- Born: 15 October 1884 Near Cincinnati, Ohio, US
- Died: 20 October 1973 (aged 89) Norfolk, Virginia, US
- Body discovered: Elizabeth River (Virginia)
- Other names: Cap
- Occupation: Tattoo artist
- Spouse: Lena Hewlett (d. 1956)

= August Coleman =

American tattoo artist

August B. "Cap" Coleman (15 October 1884 – 20 October 1973) was an American tattoo artist. Dubbed "The Godfather of American Tattooing", Coleman's tattoo flash designs had a significant influence on his generation of tattooists, and inspired artists including Franklin Paul Rogers and Sailor Jerry.

Born in about 1884 near Cincinnati, Ohio, little is known about Coleman's early life, although he claimed his father, Anthony, was a tattoo artist, and his family was believed to have lived and traveled in the carnival scene. Coleman was tattooed by Jesse Frederick Barber in Cincinnati. Coleman then enlisted with various carnival shows (Sheeshley Shows, Greater Smith Shows and Johnny J. Jones) as a tattooed attraction and tattoo artist, sometimes alongside female counterpart Lenora Platt. During his time in the carnivals he became known as "The Human Picture Gallery". In 1912, Coleman took a break from the Greater Smith Shows to work in Barber's studio where he learnt the craft of tattooing.

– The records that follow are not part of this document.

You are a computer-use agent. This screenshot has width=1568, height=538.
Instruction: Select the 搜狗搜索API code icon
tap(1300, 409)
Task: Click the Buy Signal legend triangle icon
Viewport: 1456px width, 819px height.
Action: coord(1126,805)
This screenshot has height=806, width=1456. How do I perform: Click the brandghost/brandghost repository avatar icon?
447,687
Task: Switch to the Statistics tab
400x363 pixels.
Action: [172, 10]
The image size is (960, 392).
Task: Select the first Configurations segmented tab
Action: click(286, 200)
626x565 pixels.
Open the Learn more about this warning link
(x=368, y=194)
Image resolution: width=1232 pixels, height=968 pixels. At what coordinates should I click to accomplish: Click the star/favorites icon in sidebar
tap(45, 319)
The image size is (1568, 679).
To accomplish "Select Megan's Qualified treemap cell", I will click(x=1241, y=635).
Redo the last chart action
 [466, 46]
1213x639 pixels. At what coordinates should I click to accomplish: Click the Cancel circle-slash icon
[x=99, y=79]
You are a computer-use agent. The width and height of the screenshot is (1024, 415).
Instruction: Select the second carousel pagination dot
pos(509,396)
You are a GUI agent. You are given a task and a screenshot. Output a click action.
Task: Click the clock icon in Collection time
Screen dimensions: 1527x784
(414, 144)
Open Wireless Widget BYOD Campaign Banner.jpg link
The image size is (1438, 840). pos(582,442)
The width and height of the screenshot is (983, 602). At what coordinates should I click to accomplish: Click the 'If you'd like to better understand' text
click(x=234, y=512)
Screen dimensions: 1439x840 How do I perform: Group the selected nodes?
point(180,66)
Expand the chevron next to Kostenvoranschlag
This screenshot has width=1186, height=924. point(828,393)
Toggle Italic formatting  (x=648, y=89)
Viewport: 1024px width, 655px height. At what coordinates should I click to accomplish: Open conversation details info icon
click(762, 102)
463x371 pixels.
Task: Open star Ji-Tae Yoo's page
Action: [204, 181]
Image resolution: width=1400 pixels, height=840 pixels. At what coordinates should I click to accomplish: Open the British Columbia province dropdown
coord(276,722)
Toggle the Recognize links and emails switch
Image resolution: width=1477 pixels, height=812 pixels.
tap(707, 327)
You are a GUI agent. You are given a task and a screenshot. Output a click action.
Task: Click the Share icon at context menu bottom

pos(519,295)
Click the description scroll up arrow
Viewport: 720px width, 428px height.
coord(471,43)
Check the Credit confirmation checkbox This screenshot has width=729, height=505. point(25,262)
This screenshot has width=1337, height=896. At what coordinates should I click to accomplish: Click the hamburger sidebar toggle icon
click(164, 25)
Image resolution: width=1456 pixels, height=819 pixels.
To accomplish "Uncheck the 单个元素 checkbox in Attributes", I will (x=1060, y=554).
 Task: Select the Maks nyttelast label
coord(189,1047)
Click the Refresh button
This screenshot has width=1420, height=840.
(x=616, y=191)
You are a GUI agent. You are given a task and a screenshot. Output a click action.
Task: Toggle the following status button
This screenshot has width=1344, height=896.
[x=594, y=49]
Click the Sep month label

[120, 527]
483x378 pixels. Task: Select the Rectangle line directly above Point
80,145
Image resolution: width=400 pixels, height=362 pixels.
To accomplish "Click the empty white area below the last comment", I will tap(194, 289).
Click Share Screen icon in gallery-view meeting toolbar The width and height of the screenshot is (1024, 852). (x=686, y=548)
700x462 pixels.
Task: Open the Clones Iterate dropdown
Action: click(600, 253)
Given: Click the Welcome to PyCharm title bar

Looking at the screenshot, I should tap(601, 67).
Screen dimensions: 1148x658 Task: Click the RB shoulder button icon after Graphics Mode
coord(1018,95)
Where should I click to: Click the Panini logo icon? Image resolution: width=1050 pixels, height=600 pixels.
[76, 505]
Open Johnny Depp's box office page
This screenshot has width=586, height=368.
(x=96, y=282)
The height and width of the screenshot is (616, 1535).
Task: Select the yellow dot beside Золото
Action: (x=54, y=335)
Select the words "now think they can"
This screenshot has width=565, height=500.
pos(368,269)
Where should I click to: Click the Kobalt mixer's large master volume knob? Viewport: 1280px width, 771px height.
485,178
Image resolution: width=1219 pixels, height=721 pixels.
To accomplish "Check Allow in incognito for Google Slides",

In 1918, Coleman relocated to Norfolk, Virginia and opened a tattoo parlor on East Main Street. The outbreak of World War I and a new naval port in Virginia brought thousands of US servicemen and sailors to Norfolk, who comprised the majority of Coleman's clientele. When Norfolk's City Council ruled tattooing illegal in June 1950 by passing Ordinance No. 15,668, Coleman and many other tattooists were forced out of the city. Many of the Norfolk tattooists, including Coleman, moved across the Elizabeth River to Portsmouth. Coleman went to work with Tex Peace there.

Coleman died October 20, 1973.

== Legacy ==
The Mariners' Museum and Park in Newport News, Virginia, holds a collection of materials purchased from Coleman in 1936, including hand-painted flash, a figurine of a man with tattoos painted on him, tattoo machines, and inks. The museum sent a photographer to take photos of Coleman and his shop.

Coleman also painted tattoos on a figurine of a woman, nicknamed Battleship Kate. The figurine was acquired by the Museum of Fine Arts, Boston, in 2020.